71 per cent don’t ask for help

One of the most disturbing things about the study from DM is that only a little over every fourth student actively seeks assistance to manage their stress. 71 per cent say they have not sought help.

The Student Counselling Service meets students who, mentally speaking, are way out on a limb, and cannot cope themselves. Last year, the regional office got more than 2,200 inquiries from students. And according to their own tally, the vast majority of these inquiries are about stress, depression and anxiety.

“The students are affected to a degree that is similar to what you see in outpatient psychiatry. They have significant depressive symptoms and anxiety”
Henrik Holm Hansen, Psychologist, Student Counselling Service

Henrik Holm Hansen is one of the psychologists who helps students with psychological problems on a daily basis. He is shocked at how bad things actually are for the students who contact the counselling:

“The students are affected to a degree that is similar to what you see in outpatient psychiatry.

They have significant depressive symptoms and anxiety, and in this there is a lot of what you would in everyday language call stress and performance anxiety.”

First year with no grades

At the Department of Anthropology, they know a lot about students breaking down from stress or depression. So they have done something completely new. As we described in a longer article recently, high dropout rates and a major problem with students being afflicted with stress and depression made the department abolish all grades for first year students.
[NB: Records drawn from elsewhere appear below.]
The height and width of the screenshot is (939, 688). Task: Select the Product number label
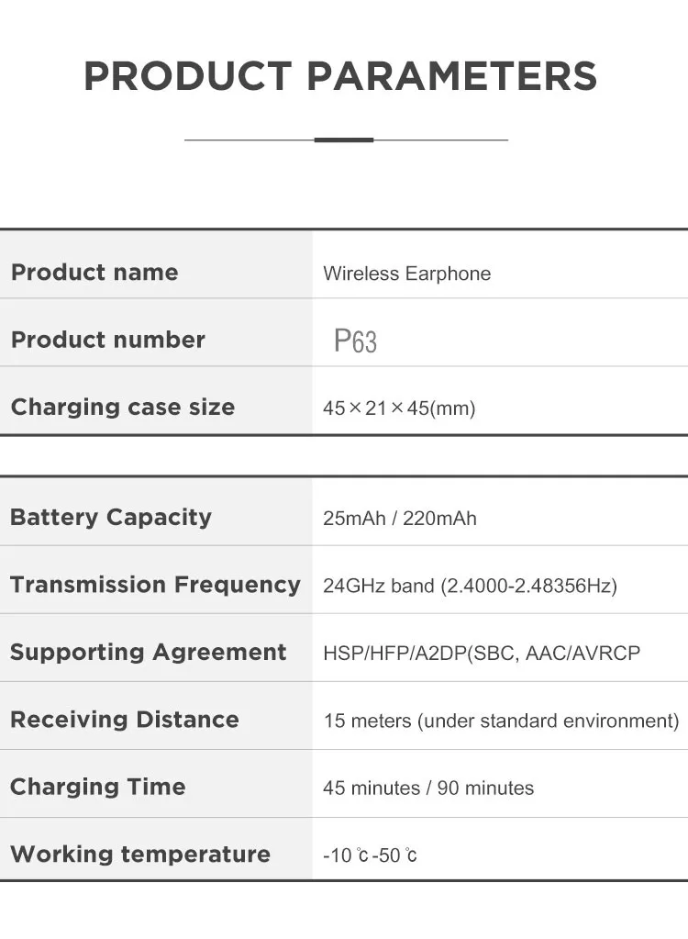tap(107, 340)
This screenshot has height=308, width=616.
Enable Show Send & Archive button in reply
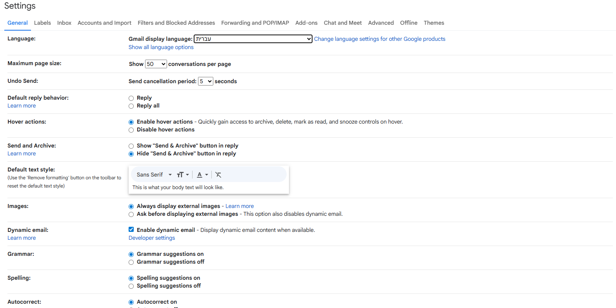[131, 146]
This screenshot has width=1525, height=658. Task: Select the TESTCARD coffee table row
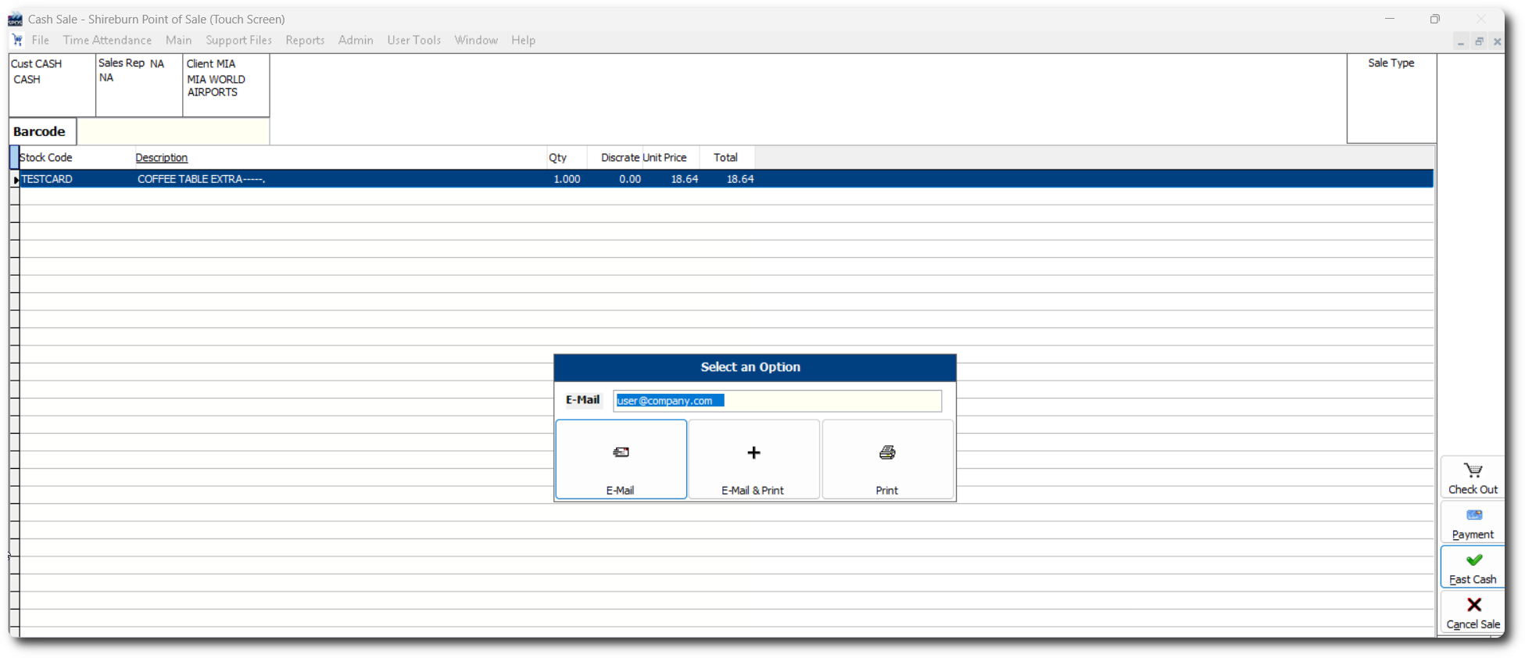[391, 179]
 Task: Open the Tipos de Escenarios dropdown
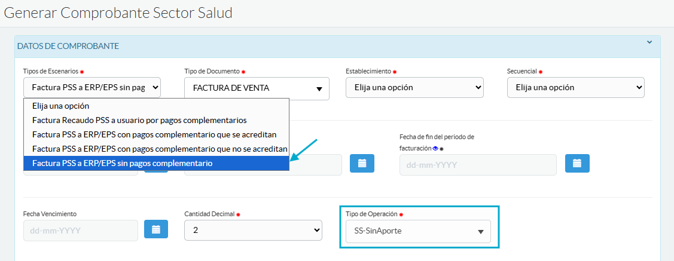(x=92, y=87)
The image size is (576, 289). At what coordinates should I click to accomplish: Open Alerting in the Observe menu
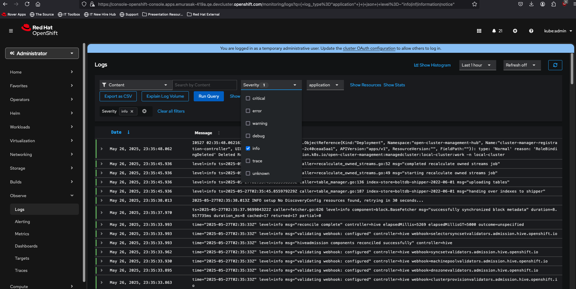[x=23, y=222]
The scheme, that starts this year, is an experiment developed by the student counselors in collaboration with the head of the department. The purpose is to protect students’ mental health and teach them to dare to fail. It all started after numbers came out of the student counselling service:

“Student counseling made an overview of what it was that students were approaching the counselling service with. And here the anthropologists topped out on performance anxiety. That is where we were up at the top of the list. It made us think that there is too much focus on performance, and on us being able achieve everything,” says career counselor Luise Mandrup Andersen, who helped introduce the scheme.
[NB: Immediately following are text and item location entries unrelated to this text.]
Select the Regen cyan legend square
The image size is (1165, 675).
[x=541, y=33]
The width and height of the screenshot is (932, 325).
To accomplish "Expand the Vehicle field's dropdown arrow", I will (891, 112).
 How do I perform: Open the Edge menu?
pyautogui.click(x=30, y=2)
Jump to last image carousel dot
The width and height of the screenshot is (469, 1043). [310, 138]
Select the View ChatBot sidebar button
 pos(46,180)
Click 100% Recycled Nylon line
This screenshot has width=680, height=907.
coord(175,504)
University has a responsibility

Marie Thomsen from the Student Council is herself a master’s student of anthropology. She believes that other study programmes that have many stressed students should be inspired by the Department of Anthropology’s project.

“The hope is that students will reflect more on what they learn instead of pondering over whether they understand it in the right way or not. I think this is a better way of getting into a subject without being scared off completely. But it’s important that students get to talk to each other about what it is they find difficult, so they do not feel all alone with their academic insecurities.”
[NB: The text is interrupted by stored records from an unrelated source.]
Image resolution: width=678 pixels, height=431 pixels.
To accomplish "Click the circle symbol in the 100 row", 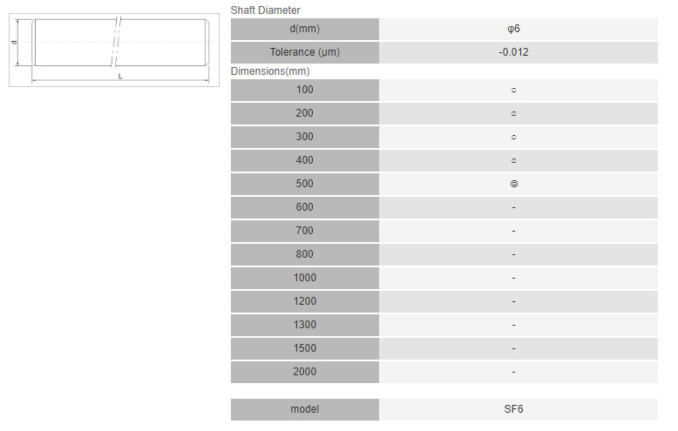I will [514, 90].
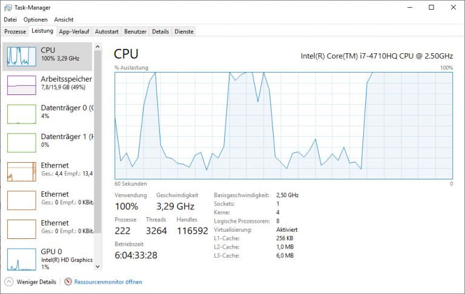Select the Datenträger 0 disk graph icon
Viewport: 465px width, 294px height.
pyautogui.click(x=21, y=113)
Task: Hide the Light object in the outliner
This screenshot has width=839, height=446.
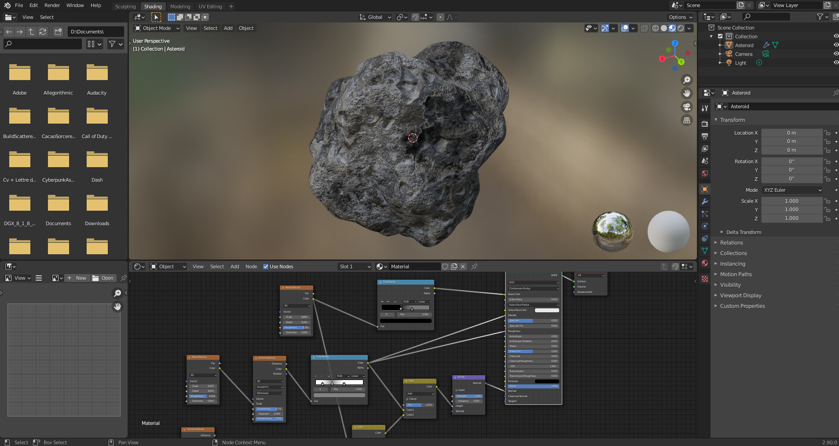Action: [835, 62]
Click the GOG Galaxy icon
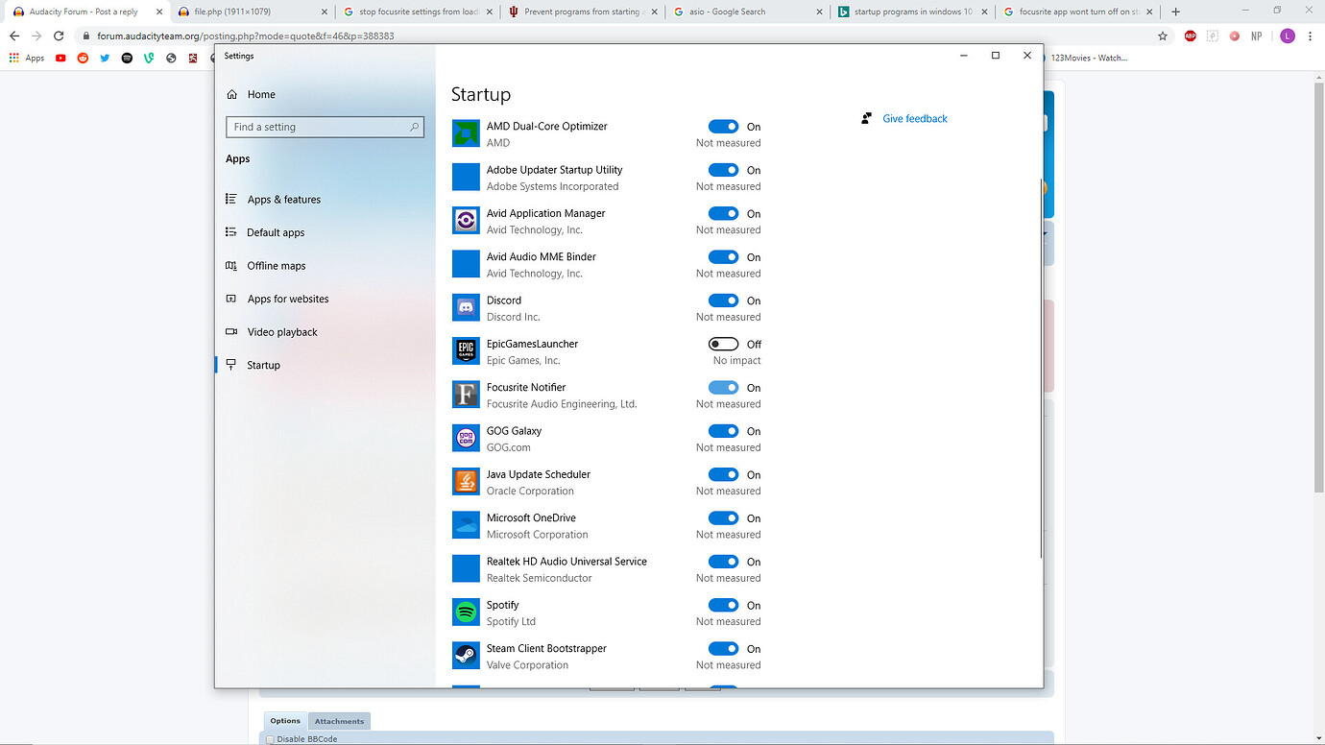1325x745 pixels. [x=466, y=439]
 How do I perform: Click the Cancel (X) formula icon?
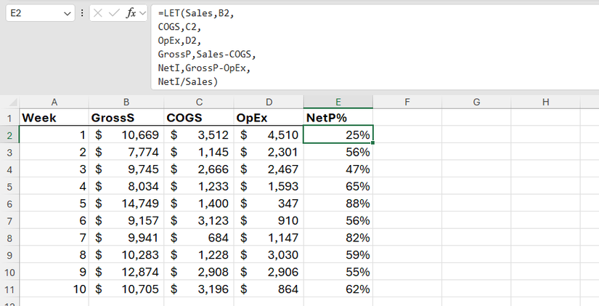pyautogui.click(x=98, y=14)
If this was an employer where a workplace assessment showed that every second person was stressed, you would have big problems with the trade unions.
Lea Friedberg, chairman of DM Students

If you ask Lea Friedberg from DM students, the responsibility for students’ mental health at universities is not the responsibility of the individual student.

“All the country’s universities are obligated to carry out well-being assessments every three years. However, they are not required to make an action plan based on these assessments. Some universities do it, but not all of them. If this was an employer where a workplace assessment showed that every second person was stressed, you would have big problems with the trade unions. When so many people have stress-related problems on a study programme, it’s not the student’s problem, but the university’s problem. And this shows that there is something wrong with society when students get stressed out from their study programmes.”